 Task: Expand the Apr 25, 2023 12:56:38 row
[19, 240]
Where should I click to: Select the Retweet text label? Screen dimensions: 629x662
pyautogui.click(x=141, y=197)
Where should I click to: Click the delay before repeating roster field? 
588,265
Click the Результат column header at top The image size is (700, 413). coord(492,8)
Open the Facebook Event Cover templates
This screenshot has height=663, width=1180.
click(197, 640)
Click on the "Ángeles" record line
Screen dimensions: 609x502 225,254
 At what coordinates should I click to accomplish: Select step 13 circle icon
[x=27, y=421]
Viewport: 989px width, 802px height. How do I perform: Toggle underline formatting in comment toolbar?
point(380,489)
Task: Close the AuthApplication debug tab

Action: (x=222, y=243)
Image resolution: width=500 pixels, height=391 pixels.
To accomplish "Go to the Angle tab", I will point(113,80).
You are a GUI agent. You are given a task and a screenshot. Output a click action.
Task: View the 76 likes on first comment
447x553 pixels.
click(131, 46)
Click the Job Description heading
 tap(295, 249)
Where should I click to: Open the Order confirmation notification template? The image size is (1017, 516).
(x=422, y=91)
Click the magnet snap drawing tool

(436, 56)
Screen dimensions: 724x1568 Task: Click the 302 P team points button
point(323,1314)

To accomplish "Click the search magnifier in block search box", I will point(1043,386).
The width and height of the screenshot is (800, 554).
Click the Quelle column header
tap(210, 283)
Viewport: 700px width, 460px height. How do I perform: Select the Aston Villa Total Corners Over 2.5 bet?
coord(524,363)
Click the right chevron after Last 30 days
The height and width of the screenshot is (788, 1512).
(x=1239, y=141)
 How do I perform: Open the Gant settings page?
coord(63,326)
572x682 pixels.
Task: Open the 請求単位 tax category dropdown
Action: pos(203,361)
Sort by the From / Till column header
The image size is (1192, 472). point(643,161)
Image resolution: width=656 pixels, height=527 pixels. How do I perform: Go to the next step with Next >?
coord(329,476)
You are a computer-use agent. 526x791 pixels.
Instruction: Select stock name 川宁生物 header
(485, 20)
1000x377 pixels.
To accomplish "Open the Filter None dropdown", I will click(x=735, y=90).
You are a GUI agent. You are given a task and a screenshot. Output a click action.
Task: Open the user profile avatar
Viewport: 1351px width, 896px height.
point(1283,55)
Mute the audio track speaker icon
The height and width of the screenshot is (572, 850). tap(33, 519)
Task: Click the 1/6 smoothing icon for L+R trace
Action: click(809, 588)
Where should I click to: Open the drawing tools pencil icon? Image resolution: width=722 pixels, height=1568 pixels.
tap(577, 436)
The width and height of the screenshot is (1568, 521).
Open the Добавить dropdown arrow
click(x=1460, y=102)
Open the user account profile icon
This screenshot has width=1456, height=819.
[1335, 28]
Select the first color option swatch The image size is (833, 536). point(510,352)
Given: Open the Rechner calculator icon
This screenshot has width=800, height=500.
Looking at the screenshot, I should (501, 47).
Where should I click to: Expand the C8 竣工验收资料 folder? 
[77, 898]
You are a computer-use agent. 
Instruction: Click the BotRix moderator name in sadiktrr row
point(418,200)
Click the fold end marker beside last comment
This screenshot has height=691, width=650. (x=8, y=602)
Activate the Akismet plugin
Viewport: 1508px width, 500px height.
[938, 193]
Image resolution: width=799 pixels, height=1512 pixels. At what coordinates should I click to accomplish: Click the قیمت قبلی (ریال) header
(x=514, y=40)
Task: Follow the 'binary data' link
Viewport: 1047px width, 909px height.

■ ■ ■ ■

Please write out all of the records above, line for line, without changing anything.

## Solved exercise
 Task: Expand the Apr 25, 2023 12:56:38 row
[19, 240]
Where should I click to: Select the Retweet text label? Screen dimensions: 629x662
pyautogui.click(x=141, y=197)
Where should I click to: Click the delay before repeating roster field? 
588,265
Click the Результат column header at top The image size is (700, 413). coord(492,8)
Open the Facebook Event Cover templates
This screenshot has height=663, width=1180.
click(197, 640)
Click on the "Ángeles" record line
Screen dimensions: 609x502 225,254
 At what coordinates should I click to accomplish: Select step 13 circle icon
[x=27, y=421]
Viewport: 989px width, 802px height. How do I perform: Toggle underline formatting in comment toolbar?
point(380,489)
Task: Close the AuthApplication debug tab

Action: (x=222, y=243)
Image resolution: width=500 pixels, height=391 pixels.
To accomplish "Go to the Angle tab", I will point(113,80).
You are a GUI agent. You are given a task and a screenshot. Output a click action.
Task: View the 76 likes on first comment
447x553 pixels.
click(131, 46)
Click the Job Description heading
 tap(295, 249)
Where should I click to: Open the Order confirmation notification template? The image size is (1017, 516).
(x=422, y=91)
Click the magnet snap drawing tool

(436, 56)
Screen dimensions: 724x1568 Task: Click the 302 P team points button
point(323,1314)

To accomplish "Click the search magnifier in block search box", I will point(1043,386).
The width and height of the screenshot is (800, 554).
Click the Quelle column header
tap(210, 283)
Viewport: 700px width, 460px height. How do I perform: Select the Aston Villa Total Corners Over 2.5 bet?
coord(524,363)
Click the right chevron after Last 30 days
The height and width of the screenshot is (788, 1512).
(x=1239, y=141)
 How do I perform: Open the Gant settings page?
coord(63,326)
572x682 pixels.
Task: Open the 請求単位 tax category dropdown
Action: pos(203,361)
Sort by the From / Till column header
The image size is (1192, 472). point(643,161)
Image resolution: width=656 pixels, height=527 pixels. How do I perform: Go to the next step with Next >?
coord(329,476)
You are a computer-use agent. 526x791 pixels.
Instruction: Select stock name 川宁生物 header
(485, 20)
1000x377 pixels.
To accomplish "Open the Filter None dropdown", I will click(x=735, y=90).
You are a GUI agent. You are given a task and a screenshot. Output a click action.
Task: Open the user profile avatar
Viewport: 1351px width, 896px height.
point(1283,55)
Mute the audio track speaker icon
The height and width of the screenshot is (572, 850). tap(33, 519)
Task: Click the 1/6 smoothing icon for L+R trace
Action: click(809, 588)
Where should I click to: Open the drawing tools pencil icon? Image resolution: width=722 pixels, height=1568 pixels.
tap(577, 436)
The width and height of the screenshot is (1568, 521).
Open the Добавить dropdown arrow
click(x=1460, y=102)
Open the user account profile icon
This screenshot has width=1456, height=819.
[1335, 28]
Select the first color option swatch The image size is (833, 536). point(510,352)
Given: Open the Rechner calculator icon
This screenshot has width=800, height=500.
Looking at the screenshot, I should (501, 47).
Where should I click to: Expand the C8 竣工验收资料 folder? 
[77, 898]
You are a computer-use agent. 
Instruction: Click the BotRix moderator name in sadiktrr row
point(418,200)
Click the fold end marker beside last comment
This screenshot has height=691, width=650. (x=8, y=602)
Activate the Akismet plugin
Viewport: 1508px width, 500px height.
[938, 193]
Image resolution: width=799 pixels, height=1512 pixels. At what coordinates should I click to accomplish: Click the قیمت قبلی (ریال) header
(x=514, y=40)
Task: Follow the 'binary data' link
Viewport: 1047px width, 909px height.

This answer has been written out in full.